Cuda SGEMM same speed as APPLE veclibs ?

First off I’m a newbie here, so perhaps I’m making a gargantuan mistake. But SGEMM in the apple vec libs seems to be only slightly slower than the CUDABLAS sgemm (thunking). (as noted in a followup post the Thunking overhead does not appear to impact the calculation speed of SGEMM for large matricies)

This seems like profoundly poor performance: the 8600M GT is only achieving a quarter of it’s theoretical capacity. Why?? It can’t be algorithmic overhead since, In comparion, the core duo seems be achieving 75% of its theoretical limit including the overhead.

To time this I’m using the Fortran_cuda_blas example from Nvidia and running it on a macbook pro (intel core duo 2, 2.4 GHZ, PCIe x16) with 256MB 8600M GT.

As you can see below the native blas is never more than 25% slower than the 8600M GT cudablas . That is to say essentially no acceleration at all, if I’m not make some mistake.

Now here’s the output summarized.

column1 matrix dimension.
column2 MFLOPS native apple veclib blas
column3 MFLOPS cublas sgemm
column4 MFLOPS cublas pinned sgemm

160 3538 4093 4371
256 5673 8202 9185
512 10368 12529 12100
1024 11382 15235 15876
1344 11513 15278 15804
1600 11867 15524 16011
1632 11899 15588 16033
1664 11830 15474 15902

ADDENDUM:
To get the NVDIDA Fortan_Cuda_blas sgemm example to compile on a mac I had to make the following edits:

add line in fortran.c
#define CUBLAS_FORTRAN_COMPILER CUBLAS_G77

addlines in Makefile:
NAMEBLAS = “FOOBAR”
LIBBLAS = -L/Developer/SDKs/MacOSX10.5.sdk/System/Library/Frameworks/Accelerate.framework/Versions/A/Frameworks/vecLib.framework/Versions/A -lblas

Some more info.

The apple Accelerate Framework BLAS when computing seems to ustilize about 170-180% CPU on my dualcore 2.4GHZ core duo 2. Thus if I assume that it can do 4 SIMD multiply and adds per clock cycle per processor then that’s a theoretical peak of 17 GFLOPS (at 180% CPU availaibitly).

The 8600M GT is supposed to have a peak capacity of 61 GFLOPS.

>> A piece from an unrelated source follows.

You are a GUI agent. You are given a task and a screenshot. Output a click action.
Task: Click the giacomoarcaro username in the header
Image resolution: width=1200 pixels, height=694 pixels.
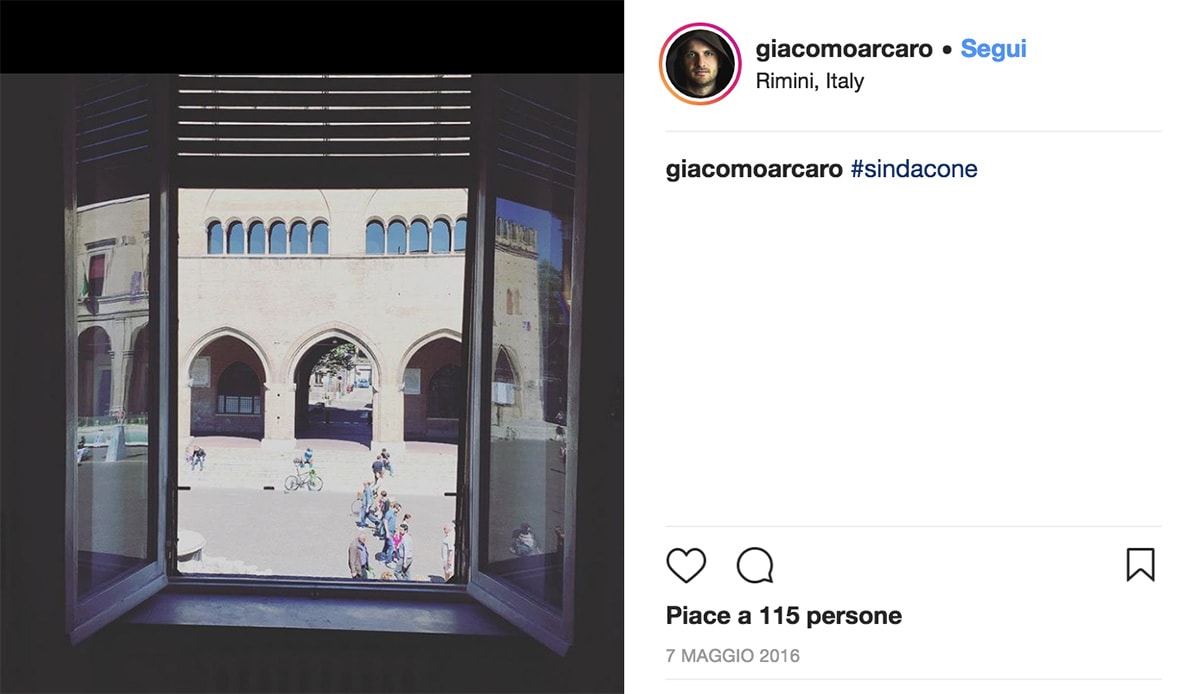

What I observe is that as the matrix size grows (square matricies) that the Apple BLAS tops out at 12 GFLOPS and the CUDABLAS tops out at 16 GFLOPS.

It would appear that SGEMM, including the memory transfers to main memory is quite a bit slower than it’s theoretical maximum. However The Thunking calls do not appear to impact the apparrent speed

the macbook pro has a PCIe x16 buss, and a memory speed of 667MHZ DDR2. The 8600 GT card is rated for 22.4GB/sec Memory bandwidth. However transfer rates do not appear to be the slow step.

Since the matrix Multiply is an N^3 operation and the memory size grows as N^2 I should think that the calculation would be quickly dominated by the N^3 FLOPS and not the transfer rate. The fact that the speed seems to plateau, and the time grow cubicly, it suggest that indeed it is the FLOPS not the transfer that is the limit.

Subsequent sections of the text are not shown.